Furthermore, most of the people involved in the ritual pictured in the frieze are women. Some of the women appear to be young maidens, while others are older and more mature. The presence of these women seems to relate back to the Dionysian theme of fertility. The women who were members of the Dionysian Cult were called ‘Maenads’, which literally translates as ‘raving ones’. Again, Dionysus was god of ritual madness and religious ecstasy, which is clearly represented in the parts of the frieze showing mad dances and wild ravings. Perhaps these Maenads were women who had suffered at the hands of a marginalizing, patriarchal Greek society, seeking liberation and acceptance. However, I think the extremities displayed in the frieze are rituals that only a mad or inebriated person would be willing to undergo. It is more likely, in my opinion, that these women were drugged, half-insane nymphomaniacs, possibly having been gaslighted by society into abandoning their sense of morals and dignity. Indeed, the presence of Silenus, god of ecstatic dance and drunken joy, shows that this ‘initiation ceremony’ is hardly a serious or sophisticated event. Rather, the frieze’s combination of deranged women, nymphs, satyrs and literal gods, all carrying symbols of revelry and wanton copulation, shows that the followers of Dionysus were, indeed, quite mad.
Similarly, Dionysus himself takes quite an erotic position on the stage of this frieze. With grapes and leaves interwoven through his hair, the god of wine and pleasure is fittingly represented among his unhinged disciples. Dionysus lies against the chair of, probably, his wife Ariadne, a thyrsus leaning across his nude body. His presence is dominatingly prurient; this ceremony is undoubtedly in his honour, yet there is no sense of formality or solemnity. This younger, more alluring representation of the god relates again back to the Dionysian theme of beauty and fertility, perhaps also explaining the predominant presence of females, rather than males. In this frieze, Dionysus appears both relaxed and compelling, a striking contrast to the dynamic, venereal atmosphere of the scene around him.

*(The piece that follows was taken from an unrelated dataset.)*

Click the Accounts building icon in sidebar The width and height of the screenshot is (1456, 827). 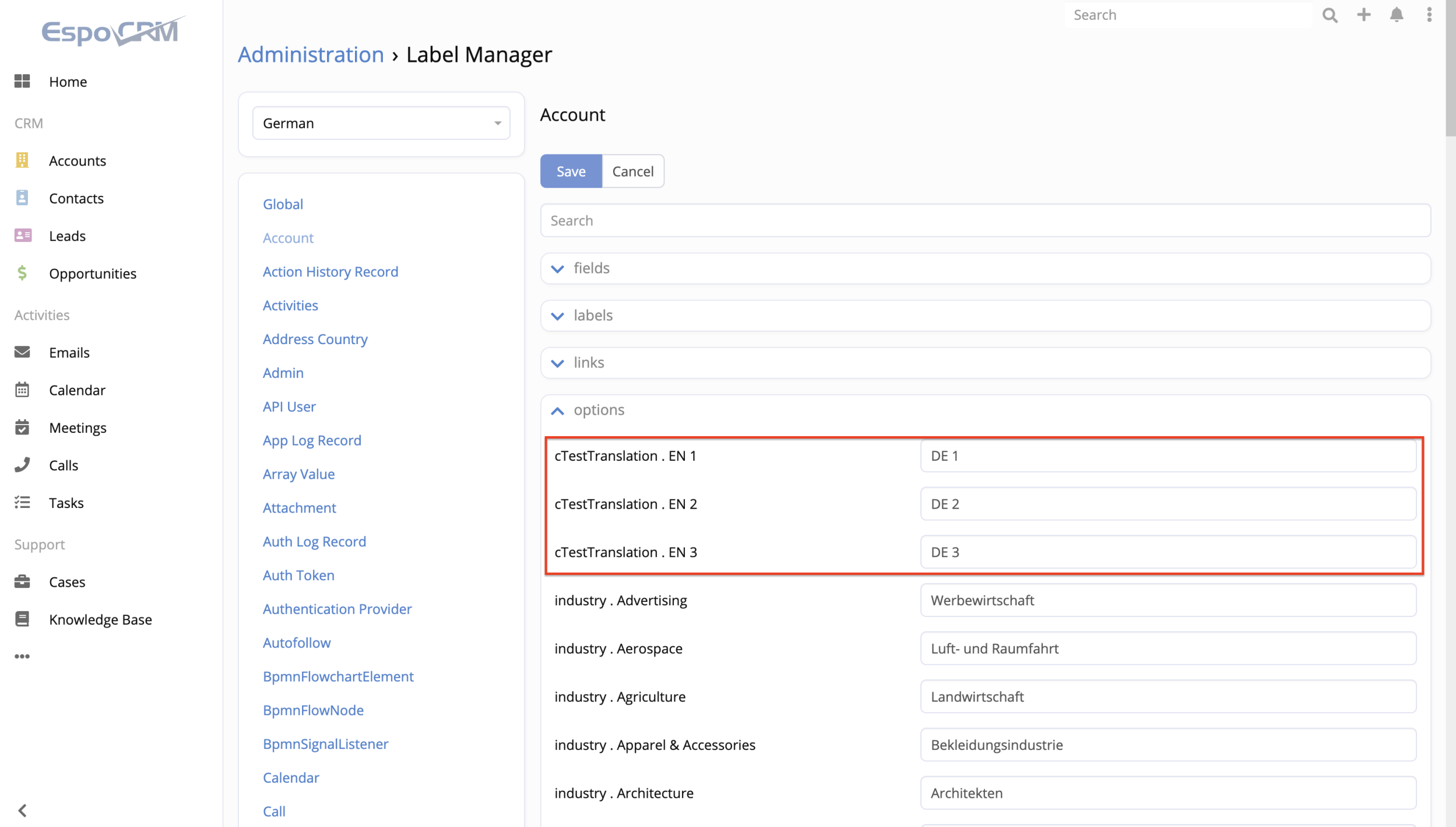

Likewise, I previously alluded to some of the rituals performed in this particular initiation ceremony. This frieze shows a young, naked boy reading, perhaps, the statutes of the Cult, some minor ritual conducted by a priestess involving a basket and sacred water, the breast-feeding of a goat by a nymph, drinking from a sacred bowl, whipping, wielding of sacred instruments, music, orgiastic dancing and potentially much more. It is safe to say that most sane people would stay far away from such a debauched event, which, needless to say, seems to have quite an exclusive membership criterion. However, I think this gives us a quite an illustrative view of Ancient Greek society; few theistic cultures throughout history have gone to such lengths to prove their devotion to their deity. Certainly, the average Greek did not engage in rituals like these, but the existence of such ceremonies is quite disturbing.
In addition, another theme exhibited throughout the frieze, is theatre. From an inconspicuous pair of actor’s boots to an unassuming mask, the Dionysian love of drama seems almost unnoticeable in this frieze. Look a little closer, however, and you might find that the theatre is more present than you thought. In one frame, a woman’s cloak billows out behind her as she flees in terror; in another, a Maenad clashes cymbals above her head as she dances, nude, next to a woman weeping as she is ceremoniously whipped. This entire scene is arrayed just like a play, with main characters and ensemble, props and costumes, moods and sequences. Thus, the god of theatre is vividly represented throughout the frieze, even without the prevalent multitude of thyrsi. The drama, lust, violence, hysteria and sacredness of the Cult in this scene absolutely epitomizes the nature of Dionysus, giving us a crucial glance past the intense secrecy with which these practises were guarded.